I was given such a legacy. Deeply imprinted in all of my childhood memories are images of my parents and grandparents reading their Bibles and praying. The halls of my mind echo with the legacy of faith they have written. We were beyond poor. We had little of earthly value. But we had Jesus. Daddy would rise at 5:00 every morning to spend time alone in Bible reading and prayer. Many were the mornings I would wake up and listen to his footsteps as he paced the living room talking to God and listening when God spoke back. My mind’s eye clearly recalls my mother sitting at a table or in an easy chair, her Bible open before her. Bible stories told by my Grandmother. Prayers of my Grandfather. Singing when it seemed there was no reason. Praise when things looked bleak. Church every time the doors were open. Every opportunity to meet with Jesus grasped as tightly as a precious jewel. 

Our society has forgotten how to do that. Put Jesus first. So often we miss opportunities to meet with Him because we are too busy chasing the latest craze, following the newest trend, seeking social affirmation. We plan time for work, time for friends, time for ourselves, but run out of time for Jesus. So did Herod. Look where it got him. It won’t take you anywhere different. 

In Philippians 3:8, the Apostle Paul says he has lost everything–social standing, religious standing, all the things we strive so hard to gain–but it was worth it because he gained Christ. Where he had sought to be impressive by the world’s standards, he now seeks one thing only–to intimately know Jesus Christ. (Philippians 3:8-9) You see, intimate relationship with Jesus Christ cannot be found in infrequent Bible reading and irregular prayer. Eternal legacies are not written by schedules too busy for intentional meetings with Jesus. They are carved in the hearts of our loved ones by selflessly, faithfully, grasping every opportunity to spend time with God. 

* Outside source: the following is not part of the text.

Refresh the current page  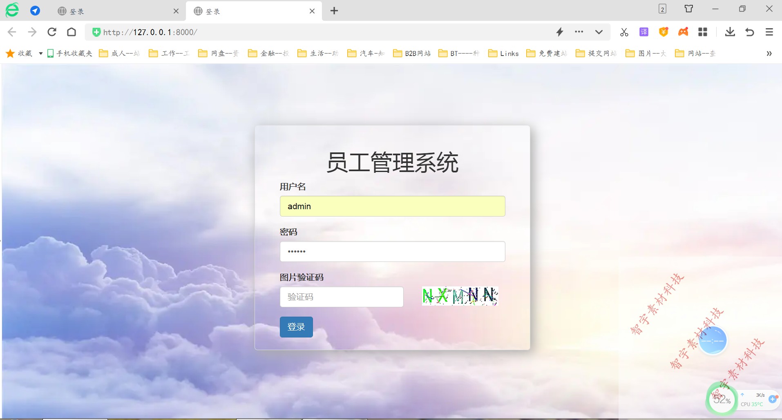click(52, 32)
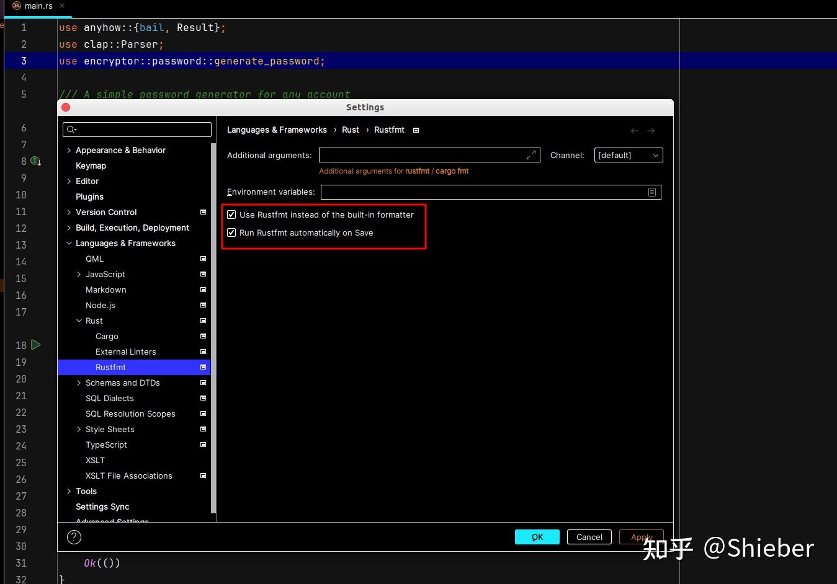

As lovely as it would be to go back and change history, we can’t. History stands as it played out. The choices of those in its pages echo through time as warnings to us. We can’t change Herod’s choice, but we can heed its warning. We can’t give him another opportunity to meet Jesus, but we can grab the next one that comes our way and hold on with both hands. We can’t change Herod’s legacy, but we can write a better one. An eternal legacy of meeting Jesus and a lifestyle that proves it.